Directions:
Return the records exactly as they stand, and keep the pictures out of the copy.

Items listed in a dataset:
───

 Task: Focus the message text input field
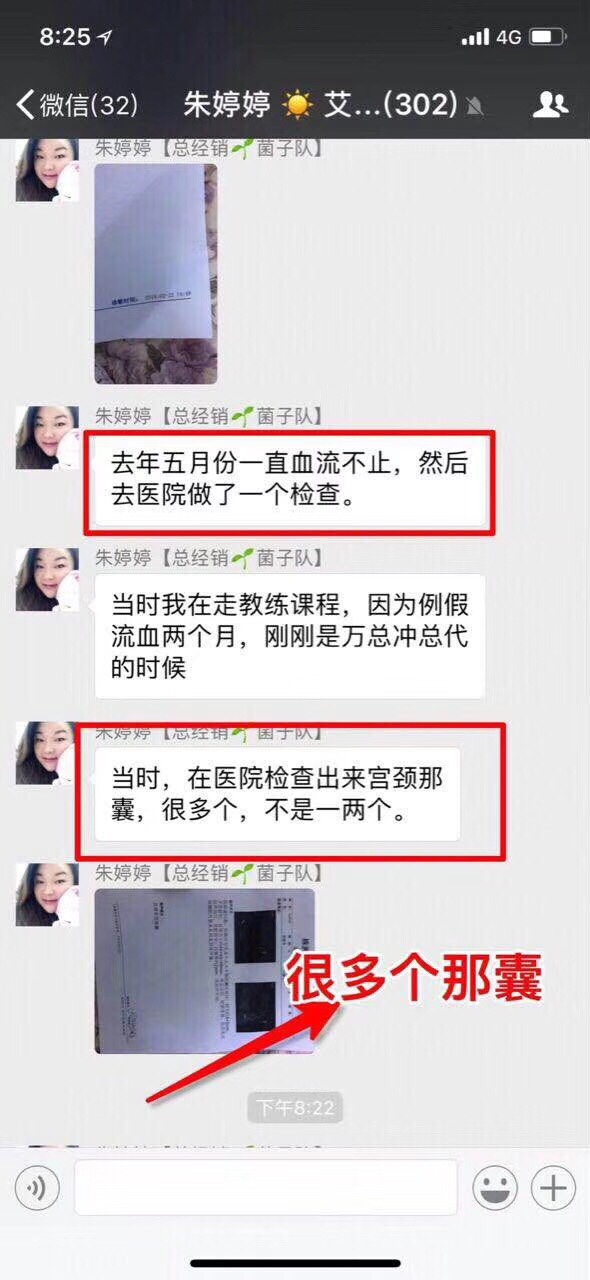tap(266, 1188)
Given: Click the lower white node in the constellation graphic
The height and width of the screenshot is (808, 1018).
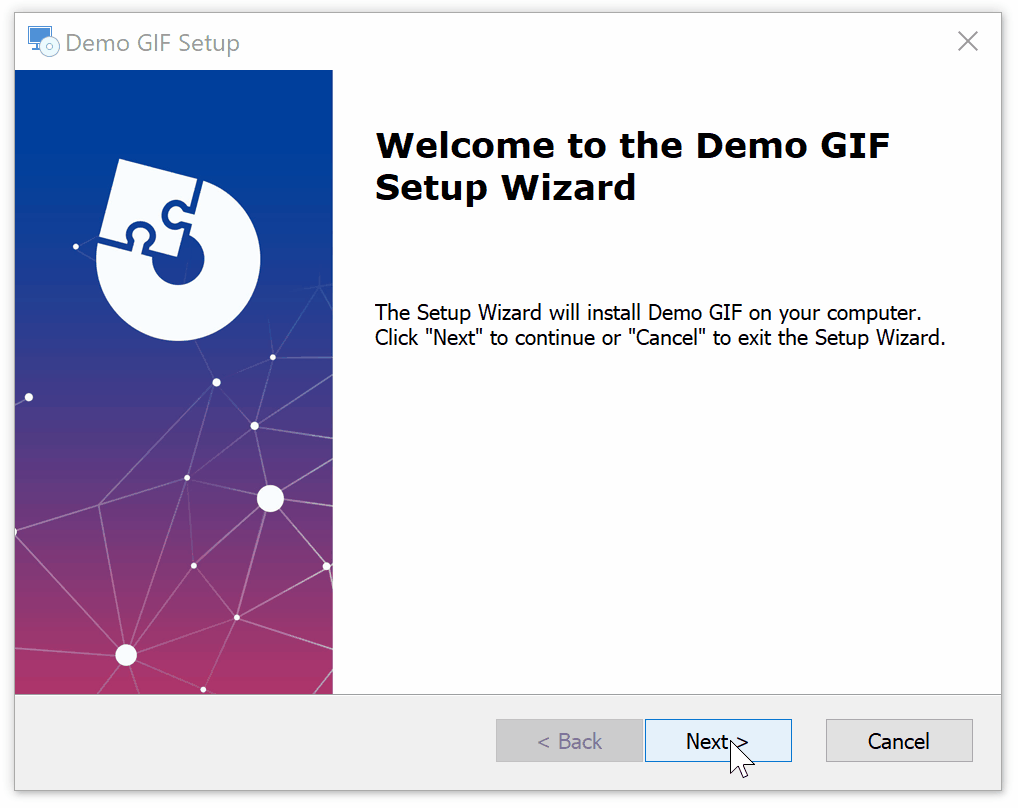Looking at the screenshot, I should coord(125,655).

───

Answer for this exercise:
 Task: Focus the message text input field
tap(266, 1188)
Given: Click the lower white node in the constellation graphic
The height and width of the screenshot is (808, 1018).
Looking at the screenshot, I should coord(125,655).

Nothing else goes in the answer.